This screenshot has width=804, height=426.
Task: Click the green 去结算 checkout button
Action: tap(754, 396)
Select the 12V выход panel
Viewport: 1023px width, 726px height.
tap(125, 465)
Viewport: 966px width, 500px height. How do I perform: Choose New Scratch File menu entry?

● ● ● ● ●

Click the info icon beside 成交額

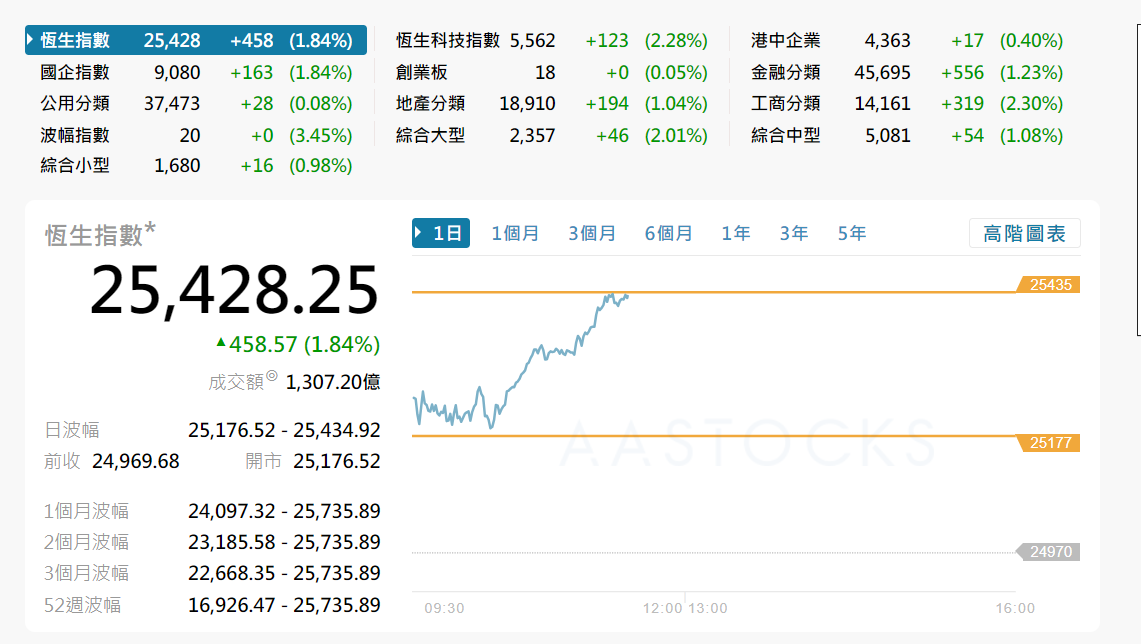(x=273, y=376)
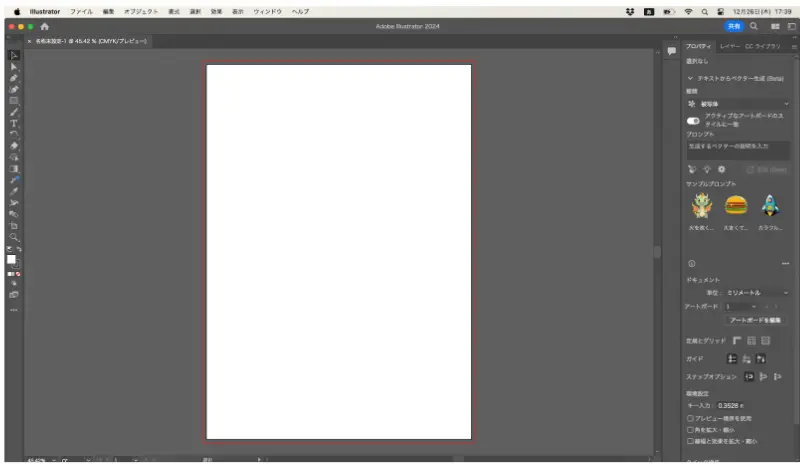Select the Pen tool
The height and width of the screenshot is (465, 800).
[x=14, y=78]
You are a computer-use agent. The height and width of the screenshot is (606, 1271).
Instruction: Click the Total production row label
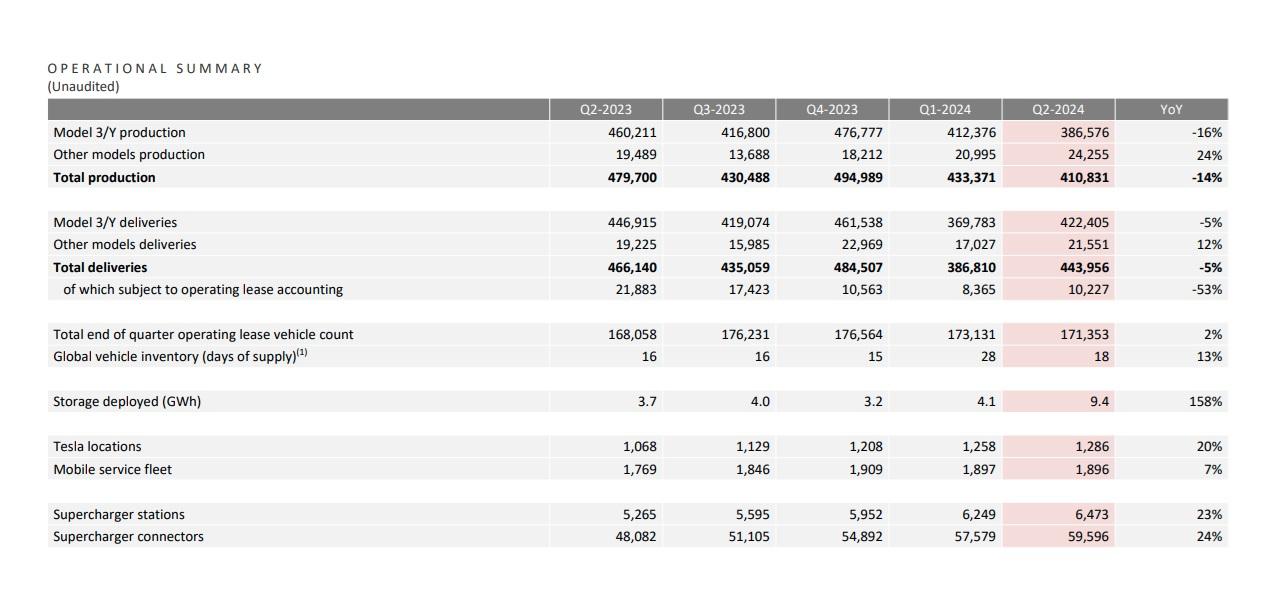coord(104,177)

● ● ● ● ●

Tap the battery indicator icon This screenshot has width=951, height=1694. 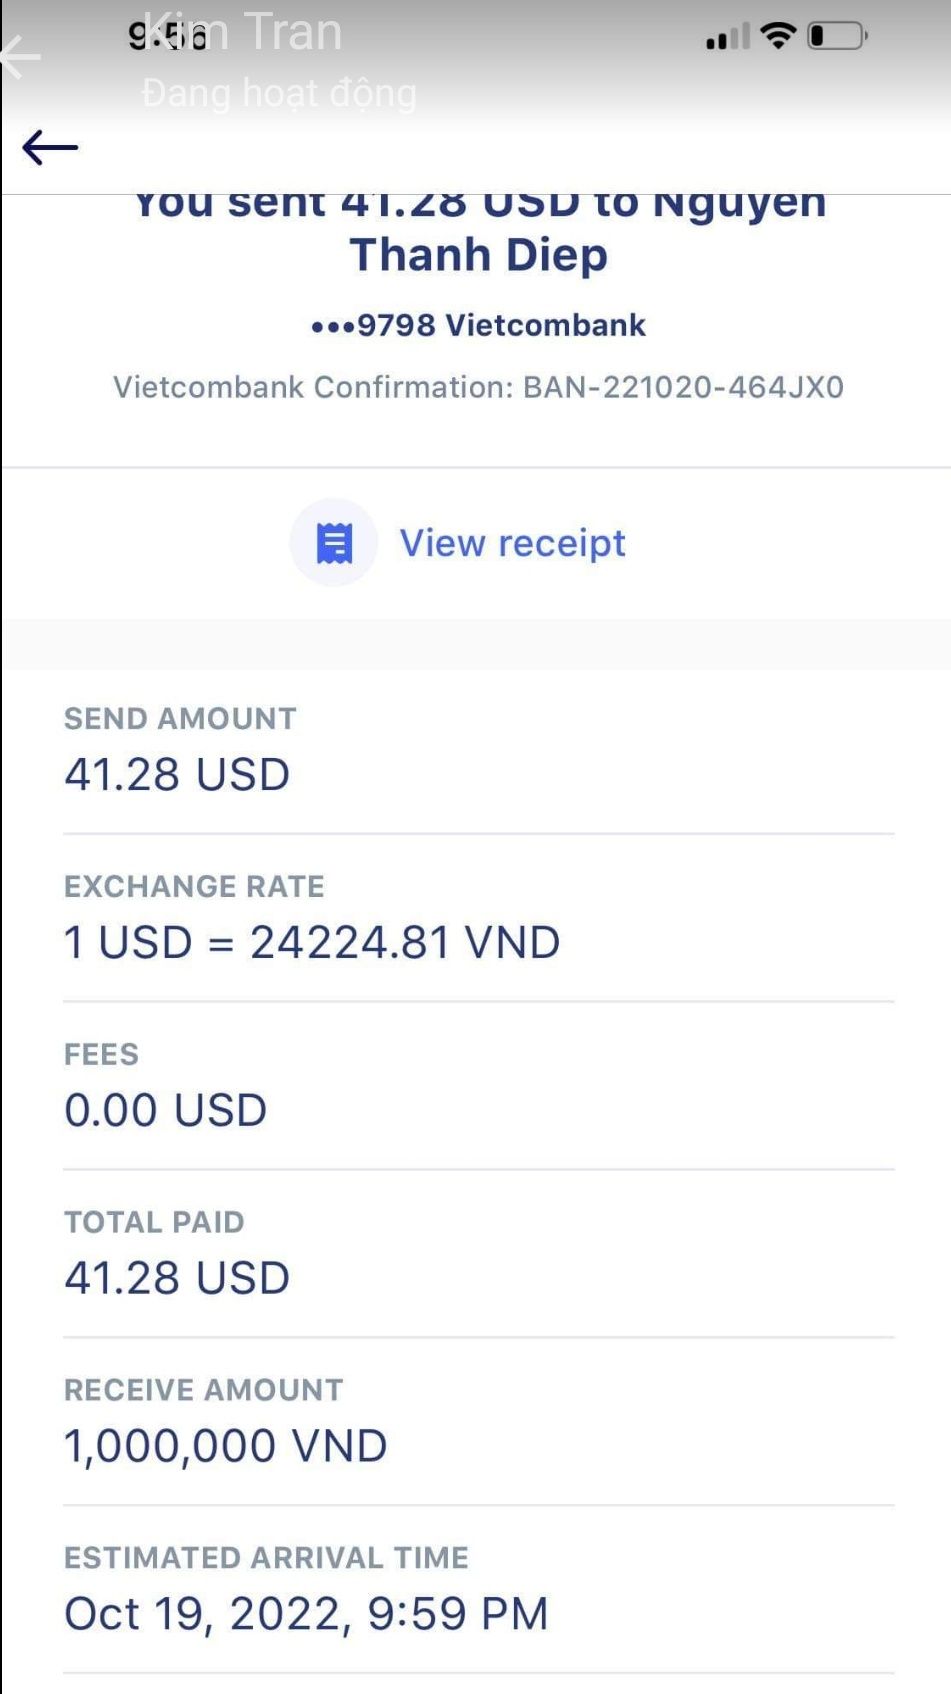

● ● ● ● ●

> _WORK ORDER_: Among the records above, only the lines between the line holding "Select the 12V выход panel" and the line holding "Viewport: 966px width, 500px", inclusive, are to be output, exactly as written.

> _YOUR RESPONSE_:
Select the 12V выход panel
Viewport: 1023px width, 726px height.
tap(125, 465)
Viewport: 966px width, 500px height. How do I perform: Choose New Scratch File menu entry?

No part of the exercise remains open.